Please count the lines in the listing below that contain the string "Where" and give only that number.

— BEGIN —

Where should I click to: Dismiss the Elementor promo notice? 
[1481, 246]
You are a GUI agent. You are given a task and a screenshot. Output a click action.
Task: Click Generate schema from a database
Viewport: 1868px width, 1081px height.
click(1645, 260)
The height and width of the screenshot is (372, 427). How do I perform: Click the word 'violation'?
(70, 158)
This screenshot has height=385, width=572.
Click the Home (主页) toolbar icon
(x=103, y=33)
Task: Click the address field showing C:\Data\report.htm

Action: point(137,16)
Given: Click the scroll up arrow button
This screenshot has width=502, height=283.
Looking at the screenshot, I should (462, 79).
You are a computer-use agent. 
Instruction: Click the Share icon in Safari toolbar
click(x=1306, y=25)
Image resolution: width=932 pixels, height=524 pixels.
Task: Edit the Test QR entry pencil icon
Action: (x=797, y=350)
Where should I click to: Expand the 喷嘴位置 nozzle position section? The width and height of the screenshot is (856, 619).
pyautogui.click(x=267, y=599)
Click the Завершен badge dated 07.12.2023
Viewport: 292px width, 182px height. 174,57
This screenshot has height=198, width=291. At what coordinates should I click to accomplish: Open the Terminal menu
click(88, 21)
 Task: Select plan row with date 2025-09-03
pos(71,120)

— END —

Answer to this problem — 2